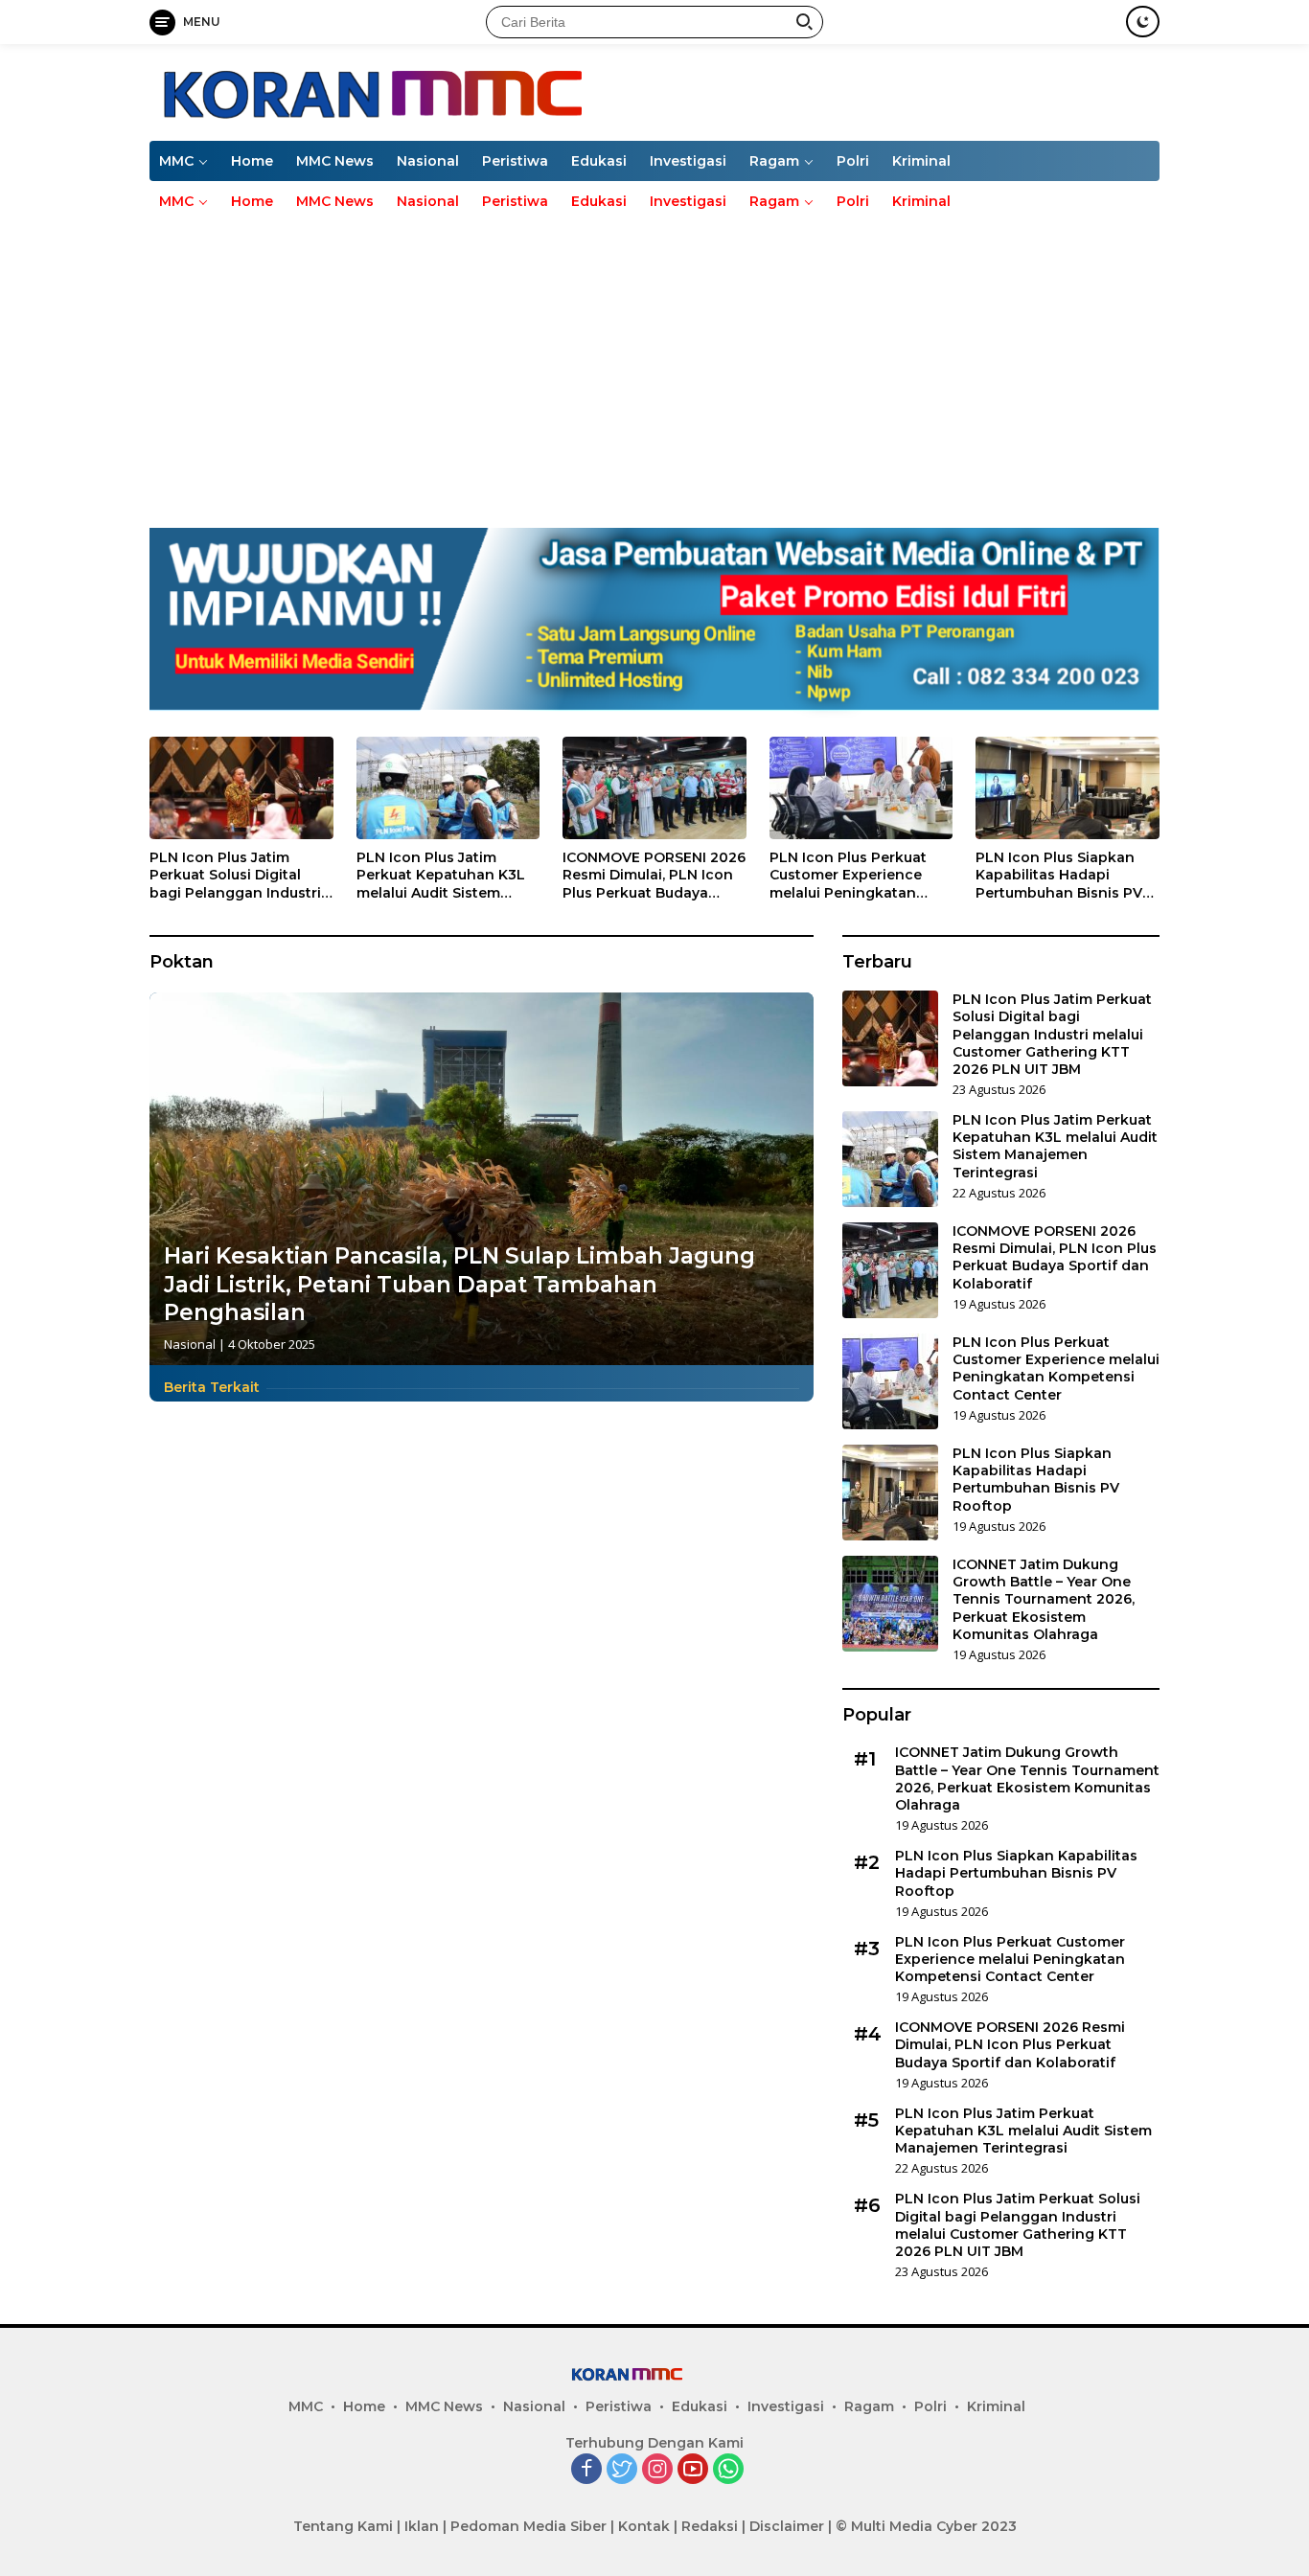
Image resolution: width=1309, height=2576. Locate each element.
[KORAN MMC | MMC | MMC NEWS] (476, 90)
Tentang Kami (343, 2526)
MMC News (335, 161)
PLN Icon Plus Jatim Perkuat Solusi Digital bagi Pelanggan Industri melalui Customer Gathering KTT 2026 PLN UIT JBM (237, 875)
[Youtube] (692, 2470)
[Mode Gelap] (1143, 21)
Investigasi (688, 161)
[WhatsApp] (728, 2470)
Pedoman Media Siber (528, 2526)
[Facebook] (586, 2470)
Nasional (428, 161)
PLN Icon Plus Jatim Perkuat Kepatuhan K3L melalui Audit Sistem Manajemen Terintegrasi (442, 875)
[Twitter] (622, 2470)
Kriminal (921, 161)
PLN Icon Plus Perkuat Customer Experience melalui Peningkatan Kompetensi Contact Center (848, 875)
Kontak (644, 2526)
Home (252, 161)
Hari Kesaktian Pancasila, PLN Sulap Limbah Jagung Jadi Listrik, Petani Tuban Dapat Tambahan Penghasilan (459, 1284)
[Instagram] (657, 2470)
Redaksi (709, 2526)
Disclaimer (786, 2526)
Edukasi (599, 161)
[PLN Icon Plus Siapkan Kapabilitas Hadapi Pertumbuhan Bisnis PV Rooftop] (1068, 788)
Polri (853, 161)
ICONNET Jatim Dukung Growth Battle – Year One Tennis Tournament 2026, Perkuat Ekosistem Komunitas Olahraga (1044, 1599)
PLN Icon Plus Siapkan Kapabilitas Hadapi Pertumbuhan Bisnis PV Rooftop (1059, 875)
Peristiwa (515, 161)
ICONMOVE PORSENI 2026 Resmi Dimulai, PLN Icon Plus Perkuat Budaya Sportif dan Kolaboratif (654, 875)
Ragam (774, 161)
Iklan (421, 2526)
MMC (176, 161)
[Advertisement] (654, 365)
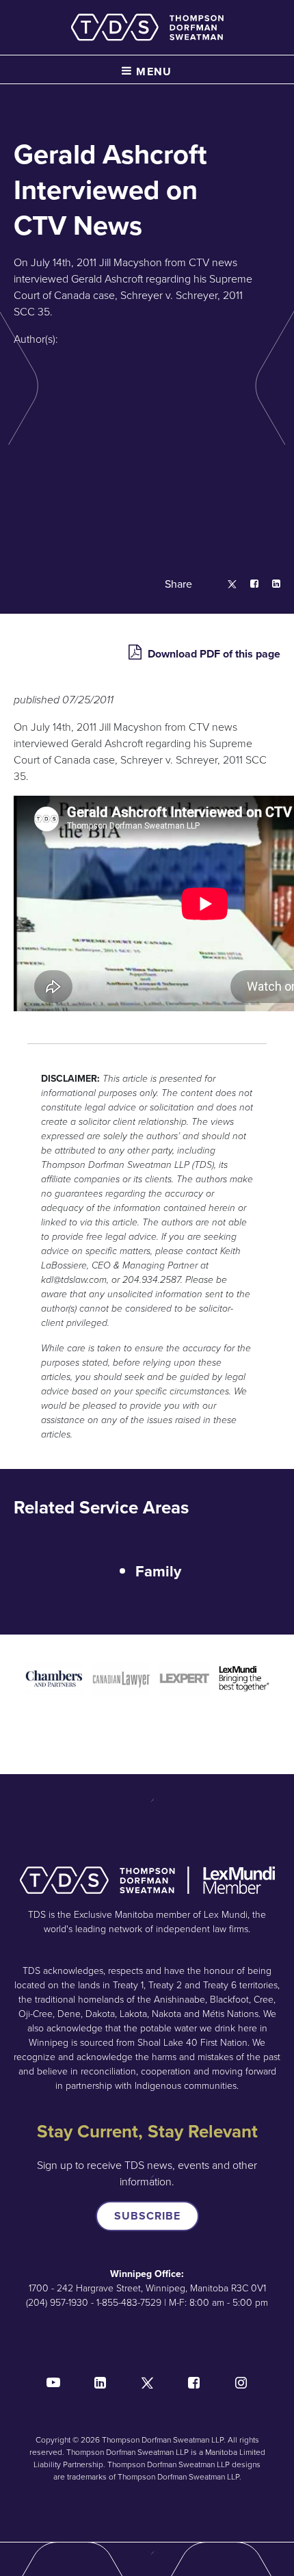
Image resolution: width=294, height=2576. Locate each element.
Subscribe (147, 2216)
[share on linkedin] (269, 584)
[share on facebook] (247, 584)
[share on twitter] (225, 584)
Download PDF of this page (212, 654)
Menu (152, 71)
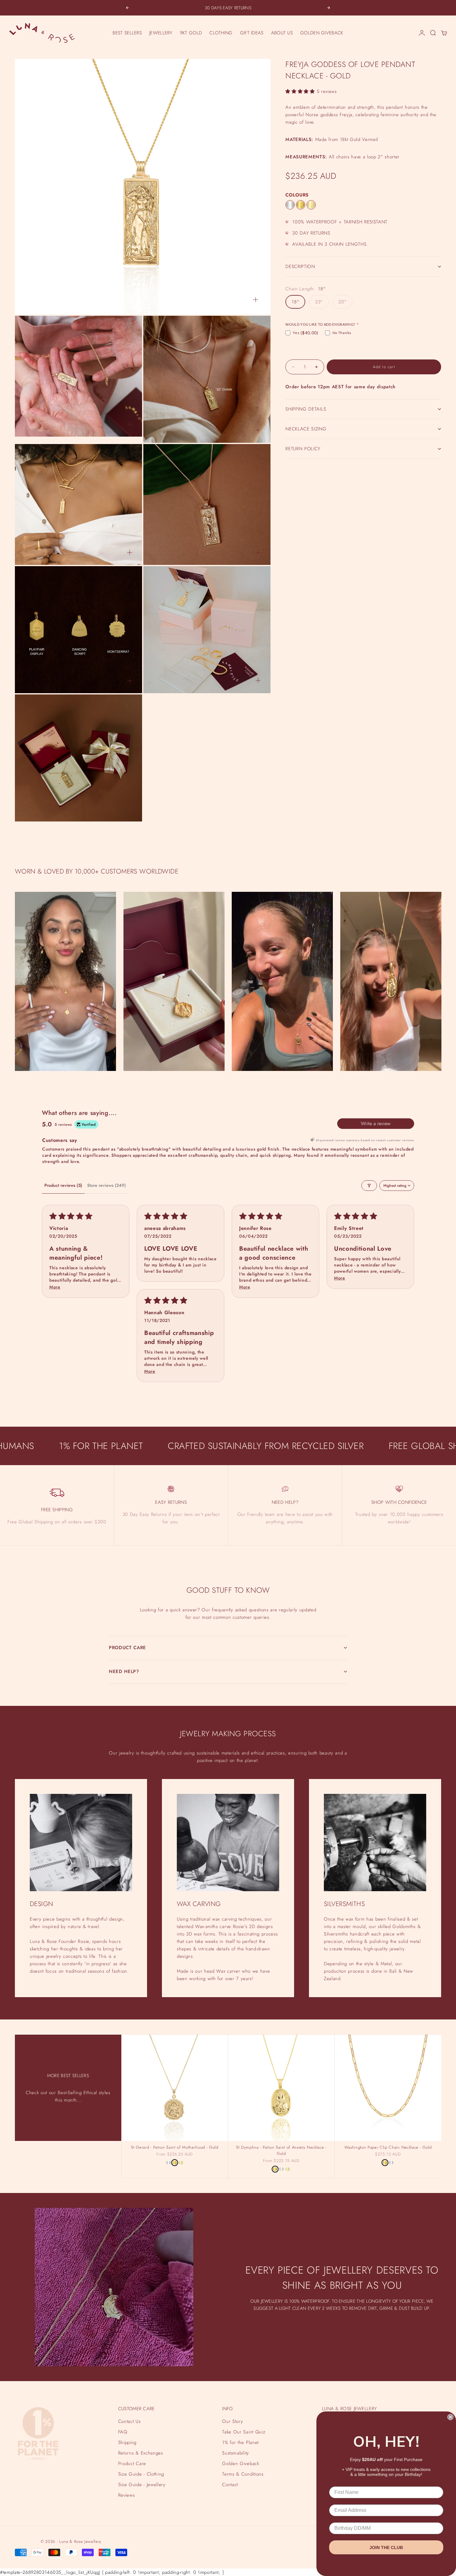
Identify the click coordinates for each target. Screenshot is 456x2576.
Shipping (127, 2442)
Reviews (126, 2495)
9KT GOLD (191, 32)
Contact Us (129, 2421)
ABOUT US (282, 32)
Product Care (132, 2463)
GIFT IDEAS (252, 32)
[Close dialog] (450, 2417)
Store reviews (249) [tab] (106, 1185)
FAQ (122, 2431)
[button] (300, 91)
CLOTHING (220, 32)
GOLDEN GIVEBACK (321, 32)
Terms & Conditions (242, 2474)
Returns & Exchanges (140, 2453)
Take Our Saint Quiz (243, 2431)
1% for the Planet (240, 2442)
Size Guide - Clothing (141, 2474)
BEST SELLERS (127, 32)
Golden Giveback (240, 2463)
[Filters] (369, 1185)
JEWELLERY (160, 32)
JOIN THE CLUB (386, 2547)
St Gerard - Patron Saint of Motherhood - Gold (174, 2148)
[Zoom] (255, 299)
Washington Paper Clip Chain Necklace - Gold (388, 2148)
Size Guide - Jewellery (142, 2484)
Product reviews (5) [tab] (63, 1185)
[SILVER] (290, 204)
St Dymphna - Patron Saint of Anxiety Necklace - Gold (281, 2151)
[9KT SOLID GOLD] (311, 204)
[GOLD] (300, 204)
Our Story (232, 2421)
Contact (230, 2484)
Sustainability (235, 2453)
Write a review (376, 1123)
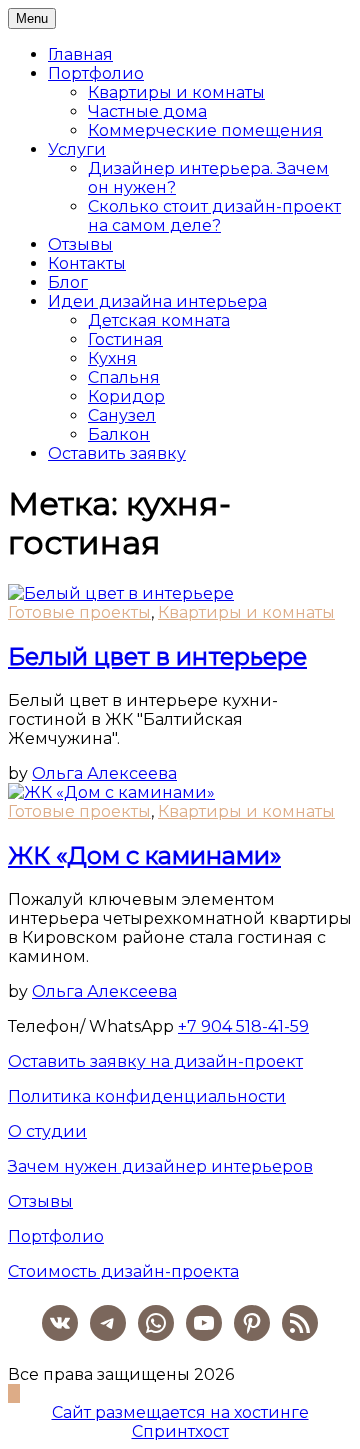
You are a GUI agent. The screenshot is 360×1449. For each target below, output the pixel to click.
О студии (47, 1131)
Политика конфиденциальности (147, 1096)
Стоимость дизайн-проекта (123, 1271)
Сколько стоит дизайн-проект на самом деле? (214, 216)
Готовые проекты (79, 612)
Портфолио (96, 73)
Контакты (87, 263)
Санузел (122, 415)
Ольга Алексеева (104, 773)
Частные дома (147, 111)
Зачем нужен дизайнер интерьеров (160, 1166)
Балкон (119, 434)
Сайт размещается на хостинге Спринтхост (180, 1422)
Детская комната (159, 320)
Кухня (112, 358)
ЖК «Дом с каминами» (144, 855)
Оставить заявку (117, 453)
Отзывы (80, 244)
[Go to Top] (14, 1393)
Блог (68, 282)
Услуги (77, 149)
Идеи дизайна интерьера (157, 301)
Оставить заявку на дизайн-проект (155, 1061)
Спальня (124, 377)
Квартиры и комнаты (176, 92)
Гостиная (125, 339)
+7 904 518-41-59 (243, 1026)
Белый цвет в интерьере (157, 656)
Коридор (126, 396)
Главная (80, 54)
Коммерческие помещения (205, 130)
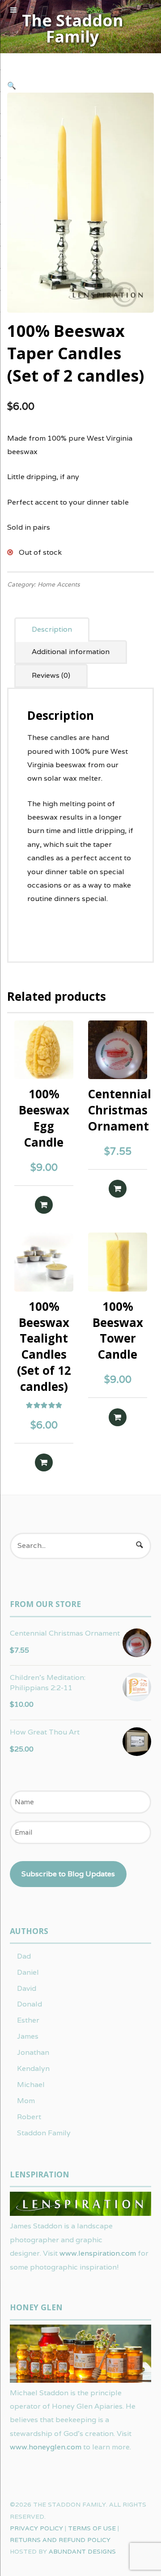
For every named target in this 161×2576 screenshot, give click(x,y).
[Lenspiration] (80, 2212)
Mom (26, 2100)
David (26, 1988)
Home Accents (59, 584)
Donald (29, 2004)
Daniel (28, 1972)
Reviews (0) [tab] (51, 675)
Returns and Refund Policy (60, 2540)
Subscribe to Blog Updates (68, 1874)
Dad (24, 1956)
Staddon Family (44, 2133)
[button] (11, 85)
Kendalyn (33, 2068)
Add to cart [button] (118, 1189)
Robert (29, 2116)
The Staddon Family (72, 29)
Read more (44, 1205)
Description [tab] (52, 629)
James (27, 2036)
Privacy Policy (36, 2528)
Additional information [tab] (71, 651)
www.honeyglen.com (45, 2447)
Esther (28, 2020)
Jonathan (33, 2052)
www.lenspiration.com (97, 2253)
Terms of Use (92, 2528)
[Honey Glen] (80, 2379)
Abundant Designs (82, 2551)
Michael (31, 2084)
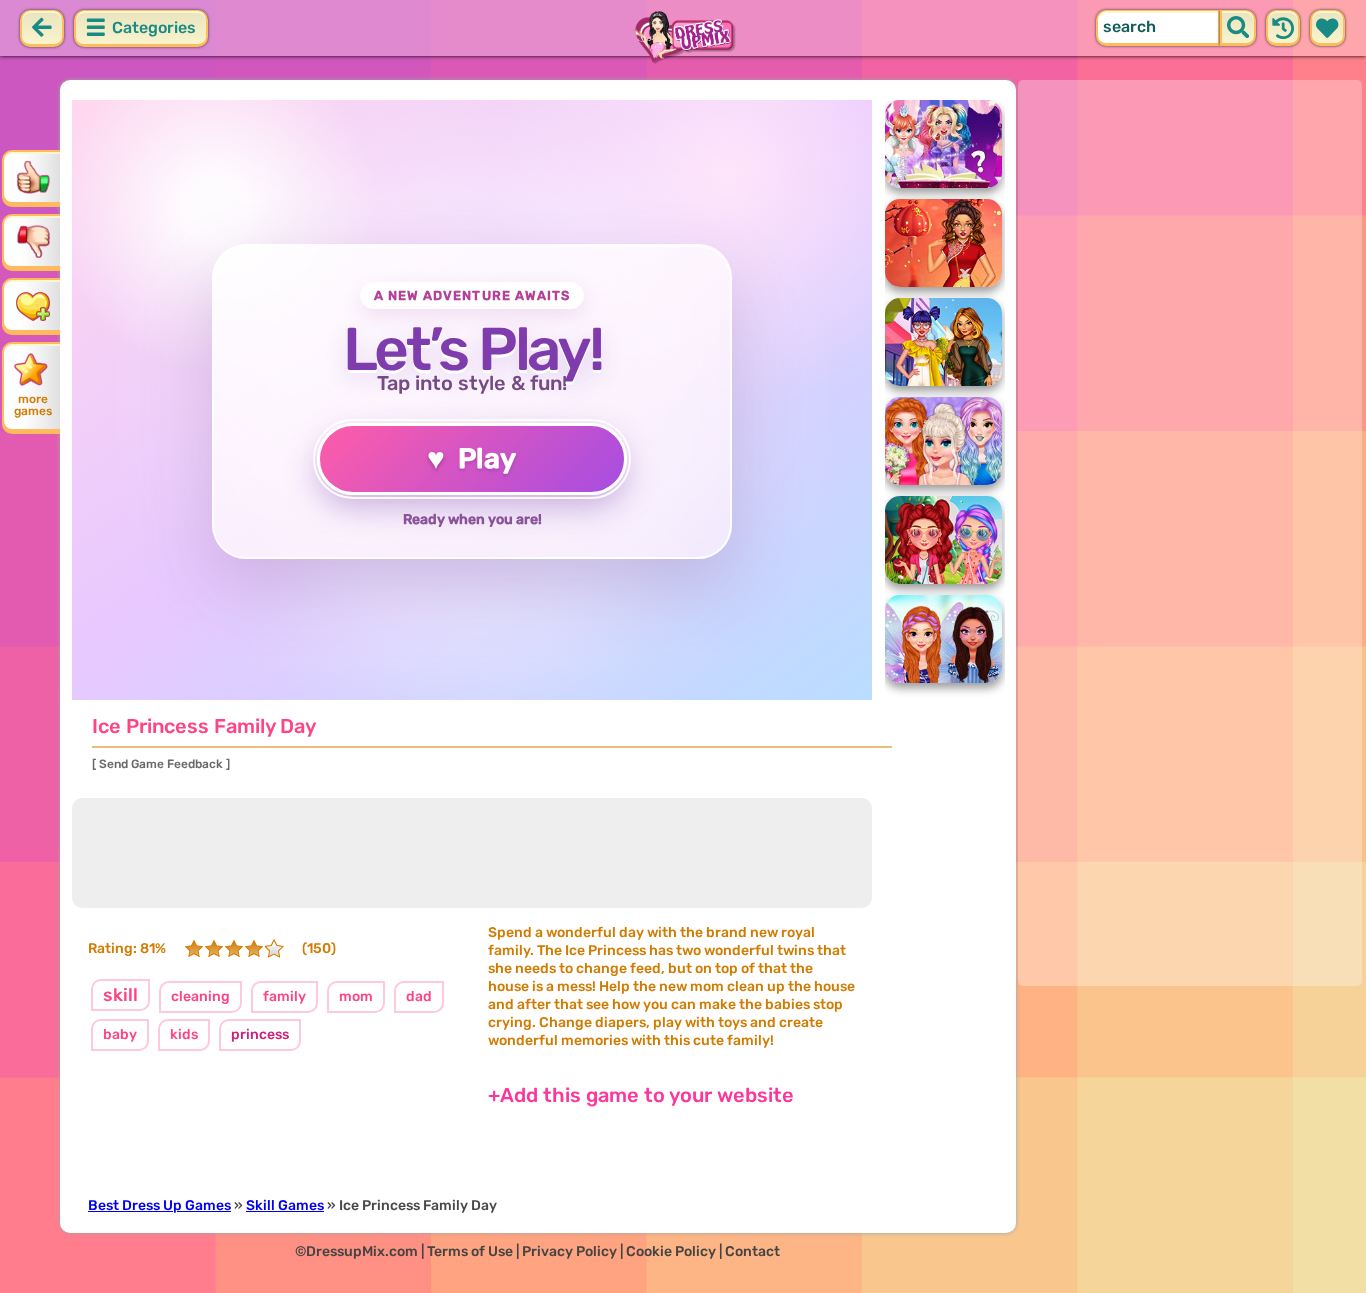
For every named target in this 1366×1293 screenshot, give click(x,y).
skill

○ ○ ○ ○ ○

### WHAT NEEDS TO BE DONE
In the data above, retype exactly and only the lines between the one holding "CLOTHING (220, 32)" and the one holding "Write a review (376, 1123)", inclusive.

### RESULT OF THIS TASK
CLOTHING (220, 32)
GOLDEN GIVEBACK (321, 32)
Terms & Conditions (242, 2474)
Returns & Exchanges (140, 2453)
Take Our Saint Quiz (243, 2431)
1% for the Planet (240, 2442)
Size Guide - Clothing (141, 2474)
BEST SELLERS (127, 32)
Golden Giveback (240, 2463)
[Filters] (369, 1185)
JEWELLERY (160, 32)
JOIN THE CLUB (386, 2547)
St Gerard - Patron Saint of Motherhood - Gold (174, 2148)
[Zoom] (255, 299)
Washington Paper Clip Chain Necklace - Gold (388, 2148)
Size Guide - Jewellery (142, 2484)
Product reviews (5) [tab] (63, 1185)
[SILVER] (290, 204)
St Dymphna - Patron Saint of Anxiety Necklace - Gold (281, 2151)
[9KT SOLID GOLD] (311, 204)
[GOLD] (300, 204)
Our Story (232, 2421)
Contact (230, 2484)
Sustainability (235, 2453)
Write a review (376, 1123)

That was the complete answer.